Jean-Jacques

Giannesini

Par - Le 01 janvier 2004.

Jean-Jacques Giannesini a exercé des responsabilités de direction dans plusieurs entreprises mais il connaît aussi très bien les problématiques liées à l'insertion des jeunes, puisqu'il a été pendant dix ans directeur général des centres d'action sociale, d'animation et de loisirs du 19e arrondissement à Paris.

C'est en avril 2003 qu'il rejoint le secrétariat général du CNML aux côtés de Jean Tulet qu'il remplace aujourd'hui. Il y suit particulièrement le dossier relatif au partenariat avec l'ANPE et surtout celui du projet de loi relatif aux responsabilités locales concernant les effets de la décentralisation sur le fonctionnement des missions locales, “un des gros dossiers de cette année 2004. Il faut installer les missions locales de manière durable dans cette politique en développant les relations avec les conseils régionaux. Mon travail consistera à jouer l'interface avec les régions et à mieux faire connaître le rôle des missions locales dans les politiques régionales".

Jean-Jacques Giannesini souligne également que les missions locales seront la “cheville ouvrière" du nouveau contrat d'insertion dans la vie sociale, le Civis(1). Dans son volet le plus important, ce programme prend le relais de Trace qui a été piloté avec succès depuis cinq ans par le réseau des missions locales. “Il va falloir créer une nouvelle dynamique avec les régions pour que tous les jeunes concernés puissent s'insérer dans un des trois volets du contrat. Nous devons favoriser les relations avec les entreprises porteuses d'emploi. C'est la raison pour laquelle le CNML vient de signer une convention de partenariat avec le Medef. Notre réseau foisonne d'initiatives entre les entreprises et les missions locales."

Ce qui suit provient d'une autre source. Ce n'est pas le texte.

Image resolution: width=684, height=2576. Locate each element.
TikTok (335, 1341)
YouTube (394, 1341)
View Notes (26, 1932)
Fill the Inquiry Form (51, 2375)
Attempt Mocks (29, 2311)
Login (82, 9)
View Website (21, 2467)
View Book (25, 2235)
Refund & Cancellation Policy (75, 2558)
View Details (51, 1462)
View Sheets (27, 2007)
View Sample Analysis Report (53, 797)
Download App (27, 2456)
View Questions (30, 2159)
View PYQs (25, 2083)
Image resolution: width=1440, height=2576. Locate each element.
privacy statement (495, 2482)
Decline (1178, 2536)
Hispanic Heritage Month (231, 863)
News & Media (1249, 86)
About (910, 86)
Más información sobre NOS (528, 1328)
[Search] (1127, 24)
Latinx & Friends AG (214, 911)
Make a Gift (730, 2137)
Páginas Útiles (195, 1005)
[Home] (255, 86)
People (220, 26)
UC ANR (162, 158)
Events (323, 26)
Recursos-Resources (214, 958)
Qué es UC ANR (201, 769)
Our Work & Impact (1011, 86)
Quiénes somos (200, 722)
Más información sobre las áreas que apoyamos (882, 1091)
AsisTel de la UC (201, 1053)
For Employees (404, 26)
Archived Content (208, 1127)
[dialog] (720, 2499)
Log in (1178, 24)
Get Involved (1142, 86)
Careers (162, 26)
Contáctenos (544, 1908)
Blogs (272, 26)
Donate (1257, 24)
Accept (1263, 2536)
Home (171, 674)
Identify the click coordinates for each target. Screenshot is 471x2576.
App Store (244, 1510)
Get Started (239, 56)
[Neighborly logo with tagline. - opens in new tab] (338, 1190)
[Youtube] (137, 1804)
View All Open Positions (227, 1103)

L'année 2004 verra confirmer le rôle de proximité des missions locales afin “d'instaurer une véritable égalité de traitement pour les jeunes en insertion sur tout le territoire national".

Sandrine Zadunayski

1.Ce programme comporte trois volets : l'accompagnement vers l'emploi (au sein duquel doit être refondu le programme Trace qui a pris fin le 31 décembre 2003), l'aide à la création ou à la reprise d'activité et les activités d'utilité sociale.